The Commodity Futures Trading Commission (CFTC) authorized a specialized Innovation Task Force on Tuesday to overhaul CFTC crypto regulatory frameworks for crypto, artificial intelligence, and prediction markets.
This initiative marks the first concrete step by Chair Michael Selig to transition U.S. derivatives oversight from an enforcement-based regime to a structured compliance pathway for decentralized protocols.
The move explicitly targets the regulatory gray zones that have pushed the majority of derivatives volume offshore.
- Task Force Scope: The new unit will develop specific regulatory approaches for three distinct verticals: crypto assets, AI integration, and prediction markets.
- Leadership: Michael Passalacqua, a former Simpson Thacher attorney, leads the effort as senior adviser to the Chair.
- Market Goal: The initiative aims to create a direct channel for “builders” to negotiate compliance frameworks rather than waiting for subpoenas.
The Mandate: From Litigation to Rulemaking
The strategy is a pivot away from the regulation-by-enforcement tactics that defined the previous administration. Michael Passalacqua, appointed in January, will direct the task force to work alongside the Innovation Advisory Committee. The objective is to define how code-based intermediaries can function within the Commodity Exchange Act.
“The idea behind our innovation advisory task force is really to create a space where innovators and builders can come in and talk to the staff,” Selig told attendees at the Digital Asset Summit in New York.
He was specific about the targets: “It’s not just crypto,” it’s going to be prediction markets, crypto, and AI. We think these three verticals are really important.”
This follows the precedent set by the joint CFTC-SEC interpretation regarding asset classification. The task force is expected to operationalize those high-level definitions into clearing and settlement rules. This creates the necessary legal ground for platforms like EDX Markets to launch perpetual futures without the looming threat of reclassification.
The inclusion of prediction markets is particularly notable. While venues like Kalshi have fought expensive court battles to list event contracts, the new task force suggests a move toward a generalized framework for event derivatives. This would standardize the rules for hedging political or economic outcomes, removing the case-by-case approval bottleneck.

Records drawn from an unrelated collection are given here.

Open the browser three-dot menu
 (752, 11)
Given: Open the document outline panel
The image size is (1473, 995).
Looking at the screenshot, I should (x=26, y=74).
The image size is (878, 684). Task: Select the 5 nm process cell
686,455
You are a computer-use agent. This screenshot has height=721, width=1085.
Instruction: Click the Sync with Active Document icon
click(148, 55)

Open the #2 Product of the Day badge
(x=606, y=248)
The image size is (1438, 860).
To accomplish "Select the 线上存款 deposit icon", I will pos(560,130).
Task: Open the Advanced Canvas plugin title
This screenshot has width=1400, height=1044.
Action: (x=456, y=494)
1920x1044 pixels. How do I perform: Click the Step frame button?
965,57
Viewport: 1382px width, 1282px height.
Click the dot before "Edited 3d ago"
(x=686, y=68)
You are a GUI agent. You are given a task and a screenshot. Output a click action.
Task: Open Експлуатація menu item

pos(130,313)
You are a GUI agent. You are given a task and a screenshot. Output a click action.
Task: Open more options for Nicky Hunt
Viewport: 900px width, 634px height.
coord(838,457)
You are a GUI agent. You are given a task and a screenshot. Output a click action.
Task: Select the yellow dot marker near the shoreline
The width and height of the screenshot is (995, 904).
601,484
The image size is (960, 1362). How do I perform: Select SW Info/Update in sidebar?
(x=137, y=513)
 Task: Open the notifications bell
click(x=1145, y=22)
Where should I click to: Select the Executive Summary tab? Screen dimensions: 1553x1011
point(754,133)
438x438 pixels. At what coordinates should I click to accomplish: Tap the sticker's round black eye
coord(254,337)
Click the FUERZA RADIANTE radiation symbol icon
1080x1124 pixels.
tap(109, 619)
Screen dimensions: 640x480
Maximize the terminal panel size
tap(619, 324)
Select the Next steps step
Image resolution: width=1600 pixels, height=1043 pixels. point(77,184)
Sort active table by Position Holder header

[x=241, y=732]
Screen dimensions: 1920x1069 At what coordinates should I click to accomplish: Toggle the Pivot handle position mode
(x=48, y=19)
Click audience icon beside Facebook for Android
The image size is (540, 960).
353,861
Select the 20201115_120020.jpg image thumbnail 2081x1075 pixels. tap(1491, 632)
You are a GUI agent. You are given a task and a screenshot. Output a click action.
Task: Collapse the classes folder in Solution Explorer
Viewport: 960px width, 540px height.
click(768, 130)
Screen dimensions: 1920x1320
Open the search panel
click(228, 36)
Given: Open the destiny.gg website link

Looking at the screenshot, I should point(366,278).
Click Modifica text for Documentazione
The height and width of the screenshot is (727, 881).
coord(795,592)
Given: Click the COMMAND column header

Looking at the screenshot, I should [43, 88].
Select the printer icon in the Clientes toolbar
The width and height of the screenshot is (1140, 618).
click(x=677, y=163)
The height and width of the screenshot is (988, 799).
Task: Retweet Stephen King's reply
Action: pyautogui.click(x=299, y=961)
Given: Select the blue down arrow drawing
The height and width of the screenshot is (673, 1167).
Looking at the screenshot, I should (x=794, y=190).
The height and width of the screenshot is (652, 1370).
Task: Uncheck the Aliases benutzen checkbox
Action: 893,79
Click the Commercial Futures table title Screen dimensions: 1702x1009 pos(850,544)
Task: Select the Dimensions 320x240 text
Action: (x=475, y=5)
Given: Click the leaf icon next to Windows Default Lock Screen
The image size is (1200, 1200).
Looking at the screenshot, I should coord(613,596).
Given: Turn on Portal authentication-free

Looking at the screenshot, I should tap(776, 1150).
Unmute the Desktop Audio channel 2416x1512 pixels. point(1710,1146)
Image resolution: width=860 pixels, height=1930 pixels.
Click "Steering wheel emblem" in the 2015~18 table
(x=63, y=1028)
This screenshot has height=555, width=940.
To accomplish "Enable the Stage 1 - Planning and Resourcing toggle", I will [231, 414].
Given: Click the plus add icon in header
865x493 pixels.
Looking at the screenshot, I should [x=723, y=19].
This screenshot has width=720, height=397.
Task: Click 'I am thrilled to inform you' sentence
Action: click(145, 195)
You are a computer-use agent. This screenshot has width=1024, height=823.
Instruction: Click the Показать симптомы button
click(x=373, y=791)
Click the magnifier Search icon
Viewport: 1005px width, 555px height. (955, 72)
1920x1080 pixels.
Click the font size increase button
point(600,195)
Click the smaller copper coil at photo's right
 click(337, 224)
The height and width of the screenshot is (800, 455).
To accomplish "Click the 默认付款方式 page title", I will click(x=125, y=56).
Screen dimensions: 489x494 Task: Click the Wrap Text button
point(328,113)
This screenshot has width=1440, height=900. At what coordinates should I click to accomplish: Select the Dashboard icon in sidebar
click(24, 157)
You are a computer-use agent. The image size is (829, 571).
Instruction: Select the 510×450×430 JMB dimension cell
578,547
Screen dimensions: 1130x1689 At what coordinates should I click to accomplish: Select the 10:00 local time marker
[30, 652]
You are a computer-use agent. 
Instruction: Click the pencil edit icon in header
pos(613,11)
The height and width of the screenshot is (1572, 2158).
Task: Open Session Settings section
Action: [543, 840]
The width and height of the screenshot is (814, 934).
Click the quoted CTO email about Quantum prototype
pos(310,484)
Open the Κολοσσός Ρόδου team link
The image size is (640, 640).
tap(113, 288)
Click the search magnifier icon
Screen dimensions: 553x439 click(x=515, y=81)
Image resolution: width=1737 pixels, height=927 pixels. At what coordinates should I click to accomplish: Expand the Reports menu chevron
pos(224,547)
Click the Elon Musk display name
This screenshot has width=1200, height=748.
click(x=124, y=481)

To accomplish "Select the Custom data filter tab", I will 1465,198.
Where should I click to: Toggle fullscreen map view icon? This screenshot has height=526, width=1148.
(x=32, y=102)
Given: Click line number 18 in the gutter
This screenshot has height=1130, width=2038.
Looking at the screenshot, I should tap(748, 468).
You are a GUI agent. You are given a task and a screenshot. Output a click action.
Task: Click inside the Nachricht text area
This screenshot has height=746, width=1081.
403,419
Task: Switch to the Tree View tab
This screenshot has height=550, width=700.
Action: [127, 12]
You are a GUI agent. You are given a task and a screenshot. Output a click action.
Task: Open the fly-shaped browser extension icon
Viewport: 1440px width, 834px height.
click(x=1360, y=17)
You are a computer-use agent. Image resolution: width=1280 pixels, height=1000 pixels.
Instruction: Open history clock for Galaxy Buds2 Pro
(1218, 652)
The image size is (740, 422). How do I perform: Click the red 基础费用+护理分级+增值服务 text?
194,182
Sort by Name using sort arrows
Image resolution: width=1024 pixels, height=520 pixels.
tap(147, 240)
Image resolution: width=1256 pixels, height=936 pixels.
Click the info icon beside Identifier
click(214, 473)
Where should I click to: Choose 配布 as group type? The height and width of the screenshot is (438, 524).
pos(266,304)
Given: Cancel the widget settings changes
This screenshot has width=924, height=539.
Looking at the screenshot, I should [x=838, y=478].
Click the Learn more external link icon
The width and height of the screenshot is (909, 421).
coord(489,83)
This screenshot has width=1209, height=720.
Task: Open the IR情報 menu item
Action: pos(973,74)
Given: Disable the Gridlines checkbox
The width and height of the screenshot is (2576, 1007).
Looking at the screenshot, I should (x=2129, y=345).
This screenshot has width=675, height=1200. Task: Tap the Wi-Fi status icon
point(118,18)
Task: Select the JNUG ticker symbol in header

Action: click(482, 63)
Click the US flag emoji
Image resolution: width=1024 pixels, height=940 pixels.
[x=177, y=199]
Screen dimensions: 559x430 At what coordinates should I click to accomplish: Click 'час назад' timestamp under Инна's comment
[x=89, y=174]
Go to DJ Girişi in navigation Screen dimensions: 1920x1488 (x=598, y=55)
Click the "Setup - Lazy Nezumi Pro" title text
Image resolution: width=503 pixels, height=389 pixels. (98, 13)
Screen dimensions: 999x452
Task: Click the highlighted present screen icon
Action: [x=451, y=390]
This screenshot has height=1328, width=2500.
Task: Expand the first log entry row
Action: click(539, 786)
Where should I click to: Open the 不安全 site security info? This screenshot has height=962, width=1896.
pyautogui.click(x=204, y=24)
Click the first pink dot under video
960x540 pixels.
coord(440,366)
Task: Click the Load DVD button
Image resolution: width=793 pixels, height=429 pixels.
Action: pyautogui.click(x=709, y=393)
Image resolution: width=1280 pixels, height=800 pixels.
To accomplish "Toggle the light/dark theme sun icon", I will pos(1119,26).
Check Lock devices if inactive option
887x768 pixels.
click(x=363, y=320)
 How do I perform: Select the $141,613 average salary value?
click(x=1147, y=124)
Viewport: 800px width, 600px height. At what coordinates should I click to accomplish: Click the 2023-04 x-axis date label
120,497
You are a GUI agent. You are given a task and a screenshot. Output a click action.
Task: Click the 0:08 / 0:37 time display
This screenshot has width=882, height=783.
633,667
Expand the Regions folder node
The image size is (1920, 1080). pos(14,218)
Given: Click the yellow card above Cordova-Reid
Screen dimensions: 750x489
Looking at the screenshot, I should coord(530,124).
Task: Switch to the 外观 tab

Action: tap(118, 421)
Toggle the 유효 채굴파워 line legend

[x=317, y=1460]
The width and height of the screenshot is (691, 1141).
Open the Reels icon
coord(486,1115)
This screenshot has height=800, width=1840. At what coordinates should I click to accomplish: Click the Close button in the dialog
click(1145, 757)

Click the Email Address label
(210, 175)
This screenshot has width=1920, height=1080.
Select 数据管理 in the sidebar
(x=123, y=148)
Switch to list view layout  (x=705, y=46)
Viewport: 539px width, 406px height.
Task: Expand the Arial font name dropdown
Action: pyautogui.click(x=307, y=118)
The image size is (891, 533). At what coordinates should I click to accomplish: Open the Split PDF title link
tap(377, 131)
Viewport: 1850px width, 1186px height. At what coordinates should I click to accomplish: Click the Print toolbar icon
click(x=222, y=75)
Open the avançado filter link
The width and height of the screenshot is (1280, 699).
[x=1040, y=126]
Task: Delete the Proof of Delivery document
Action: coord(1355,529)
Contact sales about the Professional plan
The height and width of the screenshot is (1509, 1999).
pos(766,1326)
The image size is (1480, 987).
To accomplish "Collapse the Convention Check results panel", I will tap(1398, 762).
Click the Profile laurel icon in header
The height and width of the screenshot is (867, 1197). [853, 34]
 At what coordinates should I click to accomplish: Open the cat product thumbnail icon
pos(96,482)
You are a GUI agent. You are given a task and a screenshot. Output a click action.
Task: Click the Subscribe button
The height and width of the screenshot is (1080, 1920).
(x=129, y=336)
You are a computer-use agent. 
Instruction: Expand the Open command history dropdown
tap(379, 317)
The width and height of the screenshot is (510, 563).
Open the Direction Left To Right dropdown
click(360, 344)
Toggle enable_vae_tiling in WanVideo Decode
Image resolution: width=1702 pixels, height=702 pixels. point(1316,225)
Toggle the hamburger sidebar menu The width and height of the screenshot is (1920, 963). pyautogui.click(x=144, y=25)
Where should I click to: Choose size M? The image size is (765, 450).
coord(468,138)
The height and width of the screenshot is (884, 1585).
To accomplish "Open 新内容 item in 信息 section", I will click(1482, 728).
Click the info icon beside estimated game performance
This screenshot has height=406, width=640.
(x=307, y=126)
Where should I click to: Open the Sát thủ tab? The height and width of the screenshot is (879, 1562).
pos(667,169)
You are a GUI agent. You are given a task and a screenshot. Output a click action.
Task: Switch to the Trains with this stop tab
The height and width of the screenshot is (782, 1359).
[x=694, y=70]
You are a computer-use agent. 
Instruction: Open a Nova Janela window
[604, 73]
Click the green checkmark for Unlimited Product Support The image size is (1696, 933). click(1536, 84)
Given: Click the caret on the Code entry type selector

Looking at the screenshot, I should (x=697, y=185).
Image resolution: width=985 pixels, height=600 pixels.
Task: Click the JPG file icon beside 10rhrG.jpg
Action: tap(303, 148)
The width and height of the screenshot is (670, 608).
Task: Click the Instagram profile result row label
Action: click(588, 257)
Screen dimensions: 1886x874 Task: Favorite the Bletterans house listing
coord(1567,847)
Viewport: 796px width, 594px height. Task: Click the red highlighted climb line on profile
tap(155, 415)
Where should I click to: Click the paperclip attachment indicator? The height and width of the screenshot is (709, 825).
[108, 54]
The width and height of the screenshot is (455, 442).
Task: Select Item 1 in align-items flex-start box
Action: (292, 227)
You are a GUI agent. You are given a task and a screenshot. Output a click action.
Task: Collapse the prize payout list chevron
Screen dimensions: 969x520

The Liquidity Bifurcation: Onshore vs. Offshore
The market is already split.
US institutional capital is trapped in inefficient spot structures while price discovery happens on high-velocity offshore perpetuals. Hyperliquid’s record-breaking open interest proves traders prefer the capital efficiency of decentralized derivatives over rigid legacy infrastructure.
That volume exists with or without US approval.
The CFTC’s challenge is simple. Capture it or lose it permanently.
The task force adapts the definition of a Futures Commission Merchant to include smart contract code. Protocols register directly. Massive DeFi volume comes under US surveillance and the liquidity stays onshore.
Or the CFTC enforces bank-like capital requirements on software developers. Innovation gets banned. US builders geofence their own products. Asia captures the upside.
The global pressure is real. Circle is already pushing the EU to ease thresholds for its own market frameworks. The US is not competing against a slow-moving bureaucracy anymore. It is competing against jurisdictions actively writing code-compatible laws right now.
The technology is ready. The regulator is finally catching up.